A Tale Of Two Kashmiris
Former J&K CM Omar Abdullah after his release (left); JKLF chairman Yasin Malik
A Tale Of Two Kashmiris

It was quite a sight outside the Hari Nagar guesthouse near former CM Omar Abdullah’s official residence in Srinagar on March 24. Surrounded by people wearing masks due to the Covid-19 pandemic, the National Conference leader stepped out of the guesthouse where he had been detained for 232 days. He was sporting the white beard he had vowed not to shave until his release. In his first post-release tweet, Omar said it is “a very different world today to the one that existed on August 5, 2019” when J&K was put under lockdown to prevent unrest following the abrogation of Articles 370 and 35-A.

Days before Omar’s release, a TADA court in Jammu framed charges against Jammu Kashmir Liberation Front chairman Yasin Malik and six others in a case involving the killing of four air force personnel in an attack by militants in Srinagar on January 25, 1990. The framing of charges three decades after the CBI filed the chargesheet in August 1990 could mean a long haul in jail for the former militant currently held in Delhi’s Tihar Jail in connection with a case of alleged terror funding of separatist activities being probed by the NIA.

On March 7, the court of the additional sessions TADA judge III, designated for hearing the 1990 case, said there was enough evidence to frame charges. Yasin’s family members claim he has been wrongly charged in a trumped-up case. “Why have they raked up a 30-year-old case now?” asks Yasin’s sister Abida. “He is not being produced before the court. The hearing is done through video conferencing and the line gets disconnected whenever he starts speaking. My brother has decided to go on hunger strike from April 1.”

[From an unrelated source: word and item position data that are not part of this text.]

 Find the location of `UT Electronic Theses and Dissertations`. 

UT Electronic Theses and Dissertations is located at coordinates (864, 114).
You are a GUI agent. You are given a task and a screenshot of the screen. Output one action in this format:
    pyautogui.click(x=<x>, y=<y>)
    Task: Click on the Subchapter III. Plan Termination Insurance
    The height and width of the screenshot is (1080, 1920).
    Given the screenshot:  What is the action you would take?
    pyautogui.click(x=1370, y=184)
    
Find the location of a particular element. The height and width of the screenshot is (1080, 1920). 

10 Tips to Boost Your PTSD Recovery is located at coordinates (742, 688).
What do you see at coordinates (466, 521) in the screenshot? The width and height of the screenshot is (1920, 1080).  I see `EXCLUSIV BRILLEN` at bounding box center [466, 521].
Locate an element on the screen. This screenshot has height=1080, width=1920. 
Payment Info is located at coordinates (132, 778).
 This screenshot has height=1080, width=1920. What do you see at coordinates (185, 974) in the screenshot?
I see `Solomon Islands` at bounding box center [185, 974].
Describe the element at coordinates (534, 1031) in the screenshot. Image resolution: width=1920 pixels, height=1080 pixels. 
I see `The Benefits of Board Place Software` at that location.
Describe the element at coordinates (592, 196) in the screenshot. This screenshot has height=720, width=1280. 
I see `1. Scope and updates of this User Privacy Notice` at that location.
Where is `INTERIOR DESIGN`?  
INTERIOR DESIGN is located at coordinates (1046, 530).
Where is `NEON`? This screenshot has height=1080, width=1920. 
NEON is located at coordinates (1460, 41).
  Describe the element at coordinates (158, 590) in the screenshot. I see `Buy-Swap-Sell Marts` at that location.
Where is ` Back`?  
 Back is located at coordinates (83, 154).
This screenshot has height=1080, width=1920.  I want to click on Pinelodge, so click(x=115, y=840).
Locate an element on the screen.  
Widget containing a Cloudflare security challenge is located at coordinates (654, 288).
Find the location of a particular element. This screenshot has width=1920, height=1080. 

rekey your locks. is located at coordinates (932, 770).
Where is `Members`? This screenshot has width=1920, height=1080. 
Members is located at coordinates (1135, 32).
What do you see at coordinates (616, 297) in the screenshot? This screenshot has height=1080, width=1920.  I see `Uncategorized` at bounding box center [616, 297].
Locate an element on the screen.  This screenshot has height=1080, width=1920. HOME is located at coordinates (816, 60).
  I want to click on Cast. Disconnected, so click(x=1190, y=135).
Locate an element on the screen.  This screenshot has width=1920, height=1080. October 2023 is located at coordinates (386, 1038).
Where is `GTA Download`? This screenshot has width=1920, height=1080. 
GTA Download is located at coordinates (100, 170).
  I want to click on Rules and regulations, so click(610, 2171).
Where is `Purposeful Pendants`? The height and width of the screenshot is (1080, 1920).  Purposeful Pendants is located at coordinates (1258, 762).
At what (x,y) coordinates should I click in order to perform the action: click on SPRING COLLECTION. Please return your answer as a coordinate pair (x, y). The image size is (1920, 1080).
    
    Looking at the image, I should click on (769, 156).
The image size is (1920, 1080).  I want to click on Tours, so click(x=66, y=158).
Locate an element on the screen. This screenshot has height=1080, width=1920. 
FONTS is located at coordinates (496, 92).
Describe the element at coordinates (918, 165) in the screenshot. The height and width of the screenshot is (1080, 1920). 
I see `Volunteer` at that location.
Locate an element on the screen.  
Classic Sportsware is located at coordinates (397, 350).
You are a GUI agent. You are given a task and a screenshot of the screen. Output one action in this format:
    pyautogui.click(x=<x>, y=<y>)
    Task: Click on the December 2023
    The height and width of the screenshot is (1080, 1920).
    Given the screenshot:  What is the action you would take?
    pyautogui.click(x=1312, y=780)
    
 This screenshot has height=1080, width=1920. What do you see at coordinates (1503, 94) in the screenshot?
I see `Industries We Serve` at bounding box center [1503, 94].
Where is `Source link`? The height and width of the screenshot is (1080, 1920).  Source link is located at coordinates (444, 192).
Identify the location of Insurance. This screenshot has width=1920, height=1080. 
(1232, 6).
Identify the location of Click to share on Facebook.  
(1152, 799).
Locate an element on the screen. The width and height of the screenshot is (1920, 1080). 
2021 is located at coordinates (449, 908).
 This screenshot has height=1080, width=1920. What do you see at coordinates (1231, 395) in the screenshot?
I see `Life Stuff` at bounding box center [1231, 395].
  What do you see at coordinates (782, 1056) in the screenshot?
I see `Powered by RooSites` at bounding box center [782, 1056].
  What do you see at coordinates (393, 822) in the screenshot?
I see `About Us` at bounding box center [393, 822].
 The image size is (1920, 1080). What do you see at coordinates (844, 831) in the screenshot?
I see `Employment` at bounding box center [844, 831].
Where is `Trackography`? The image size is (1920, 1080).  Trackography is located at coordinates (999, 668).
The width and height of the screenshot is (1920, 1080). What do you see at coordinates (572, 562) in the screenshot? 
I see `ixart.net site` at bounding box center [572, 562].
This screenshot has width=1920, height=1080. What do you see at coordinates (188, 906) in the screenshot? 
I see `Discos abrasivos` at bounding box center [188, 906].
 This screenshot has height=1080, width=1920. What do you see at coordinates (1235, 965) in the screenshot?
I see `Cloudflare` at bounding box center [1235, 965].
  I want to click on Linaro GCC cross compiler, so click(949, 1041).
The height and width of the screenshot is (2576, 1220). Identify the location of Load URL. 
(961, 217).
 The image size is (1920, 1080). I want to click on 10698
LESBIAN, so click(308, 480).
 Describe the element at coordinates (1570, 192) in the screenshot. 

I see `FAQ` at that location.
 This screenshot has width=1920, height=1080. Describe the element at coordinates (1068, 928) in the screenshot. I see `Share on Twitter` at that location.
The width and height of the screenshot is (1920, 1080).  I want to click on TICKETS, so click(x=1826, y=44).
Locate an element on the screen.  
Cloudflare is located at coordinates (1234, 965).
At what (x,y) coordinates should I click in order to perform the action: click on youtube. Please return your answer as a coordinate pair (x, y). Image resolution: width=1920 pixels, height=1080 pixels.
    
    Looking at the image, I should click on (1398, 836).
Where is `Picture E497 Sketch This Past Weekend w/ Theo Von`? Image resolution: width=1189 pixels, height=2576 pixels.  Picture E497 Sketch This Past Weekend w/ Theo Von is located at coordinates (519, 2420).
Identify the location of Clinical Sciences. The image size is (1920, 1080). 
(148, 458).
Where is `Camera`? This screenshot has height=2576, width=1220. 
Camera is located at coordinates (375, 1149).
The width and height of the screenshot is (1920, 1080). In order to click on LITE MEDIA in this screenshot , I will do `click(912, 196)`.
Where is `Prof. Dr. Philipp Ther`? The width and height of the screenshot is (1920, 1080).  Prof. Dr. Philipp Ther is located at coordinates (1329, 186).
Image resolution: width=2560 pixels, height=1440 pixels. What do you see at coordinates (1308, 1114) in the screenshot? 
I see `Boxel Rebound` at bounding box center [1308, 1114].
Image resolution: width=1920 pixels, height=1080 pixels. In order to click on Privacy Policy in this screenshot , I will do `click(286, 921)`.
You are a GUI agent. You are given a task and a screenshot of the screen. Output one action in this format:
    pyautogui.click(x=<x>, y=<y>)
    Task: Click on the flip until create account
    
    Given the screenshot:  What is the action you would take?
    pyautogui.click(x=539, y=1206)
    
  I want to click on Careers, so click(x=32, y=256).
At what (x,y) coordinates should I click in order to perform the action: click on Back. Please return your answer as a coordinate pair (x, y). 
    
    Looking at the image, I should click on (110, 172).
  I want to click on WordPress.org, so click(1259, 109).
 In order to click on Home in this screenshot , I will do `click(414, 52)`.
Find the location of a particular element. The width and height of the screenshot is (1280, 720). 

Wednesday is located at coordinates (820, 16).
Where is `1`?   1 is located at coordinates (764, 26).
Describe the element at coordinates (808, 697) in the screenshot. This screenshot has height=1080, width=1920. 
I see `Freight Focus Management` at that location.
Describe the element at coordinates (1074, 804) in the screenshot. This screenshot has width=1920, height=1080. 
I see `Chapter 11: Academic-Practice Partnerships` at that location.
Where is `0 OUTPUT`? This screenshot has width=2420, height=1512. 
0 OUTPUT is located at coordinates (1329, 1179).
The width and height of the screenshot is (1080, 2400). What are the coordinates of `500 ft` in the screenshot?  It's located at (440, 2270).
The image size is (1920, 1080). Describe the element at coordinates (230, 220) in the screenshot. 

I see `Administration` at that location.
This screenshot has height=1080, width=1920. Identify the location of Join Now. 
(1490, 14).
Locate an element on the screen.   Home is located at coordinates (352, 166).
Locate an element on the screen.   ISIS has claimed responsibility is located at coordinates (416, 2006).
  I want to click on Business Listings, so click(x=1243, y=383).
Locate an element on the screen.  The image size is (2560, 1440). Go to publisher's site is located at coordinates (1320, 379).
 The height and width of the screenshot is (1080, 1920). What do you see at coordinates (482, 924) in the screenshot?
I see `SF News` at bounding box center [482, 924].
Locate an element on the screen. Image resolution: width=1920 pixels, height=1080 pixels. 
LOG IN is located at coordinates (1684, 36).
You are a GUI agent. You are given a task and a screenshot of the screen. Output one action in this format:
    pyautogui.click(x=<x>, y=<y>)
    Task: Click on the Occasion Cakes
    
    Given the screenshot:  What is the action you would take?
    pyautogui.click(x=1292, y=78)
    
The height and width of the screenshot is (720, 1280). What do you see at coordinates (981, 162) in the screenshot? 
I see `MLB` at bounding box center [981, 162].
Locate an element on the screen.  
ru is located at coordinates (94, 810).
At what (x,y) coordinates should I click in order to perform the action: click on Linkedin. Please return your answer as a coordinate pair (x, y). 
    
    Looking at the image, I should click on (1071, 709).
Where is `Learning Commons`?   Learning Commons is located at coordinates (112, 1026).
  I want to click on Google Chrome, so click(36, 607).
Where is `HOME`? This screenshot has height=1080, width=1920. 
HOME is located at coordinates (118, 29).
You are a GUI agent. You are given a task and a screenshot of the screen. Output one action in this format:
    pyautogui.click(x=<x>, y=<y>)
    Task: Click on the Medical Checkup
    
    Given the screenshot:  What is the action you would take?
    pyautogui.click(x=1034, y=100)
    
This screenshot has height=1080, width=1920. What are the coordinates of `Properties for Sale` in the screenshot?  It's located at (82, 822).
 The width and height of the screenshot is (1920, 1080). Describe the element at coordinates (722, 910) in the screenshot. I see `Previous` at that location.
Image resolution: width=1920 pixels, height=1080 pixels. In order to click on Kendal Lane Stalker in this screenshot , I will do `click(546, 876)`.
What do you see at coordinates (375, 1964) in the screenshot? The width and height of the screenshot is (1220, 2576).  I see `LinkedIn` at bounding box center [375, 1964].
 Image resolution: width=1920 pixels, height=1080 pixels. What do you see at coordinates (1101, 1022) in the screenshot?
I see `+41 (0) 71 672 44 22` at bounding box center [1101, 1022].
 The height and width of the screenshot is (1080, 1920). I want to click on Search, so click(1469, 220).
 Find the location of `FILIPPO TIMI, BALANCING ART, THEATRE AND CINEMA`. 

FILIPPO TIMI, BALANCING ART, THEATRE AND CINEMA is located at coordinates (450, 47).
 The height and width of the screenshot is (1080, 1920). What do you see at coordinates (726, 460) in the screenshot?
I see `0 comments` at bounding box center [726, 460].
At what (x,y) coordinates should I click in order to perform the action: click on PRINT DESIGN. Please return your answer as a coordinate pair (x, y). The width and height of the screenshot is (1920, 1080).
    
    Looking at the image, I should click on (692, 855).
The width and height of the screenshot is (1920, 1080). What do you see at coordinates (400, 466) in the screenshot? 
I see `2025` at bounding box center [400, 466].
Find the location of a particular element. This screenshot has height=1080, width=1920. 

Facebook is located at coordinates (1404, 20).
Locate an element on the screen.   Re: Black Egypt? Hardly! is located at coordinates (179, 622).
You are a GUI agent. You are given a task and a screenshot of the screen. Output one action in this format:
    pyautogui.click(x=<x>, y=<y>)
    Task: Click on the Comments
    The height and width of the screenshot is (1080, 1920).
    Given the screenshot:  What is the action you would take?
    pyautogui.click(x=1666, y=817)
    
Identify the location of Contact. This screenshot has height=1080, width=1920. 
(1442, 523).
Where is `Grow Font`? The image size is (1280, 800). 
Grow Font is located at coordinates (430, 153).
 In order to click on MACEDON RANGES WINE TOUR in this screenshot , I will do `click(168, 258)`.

Yasin’s family has shared with the media an open letter written by him in jail after the charges were framed. “During my stay in jail in 1992, top intelligence officers and several civil society members, like Kuldip Nayar, Rajmohan Gandhi, ex-Chief Justice Rajinder Sachar and Wajahat Habibullah, visited me,” he writes. “They wanted me to give peace a chance. I was told that if I shunned the path of armed struggle and returned to peaceful non-violent struggle, we would be provided with a genuine political space and efforts would be made for the resolution of the Kashmir dispute.”

Referring to his decision to declare “unilateral ceasefire” in 1994 and adopt non-violent means of struggle, Yasin writes: “It was an unpopular decision and I was declared a traitor by many. I miraculously escaped a bid on my life when I was kidnapped by some militants. Many of my colleagues lost their lives…. All the governments from 1994, led by prime ministers like P.V. Narasimha Rao, H.D. Deve Gowda, I.K. Gujral, Atal Behari Vajpayee and Manmohan Singh, honoured the pledge made to us by the Indian government in 1994.”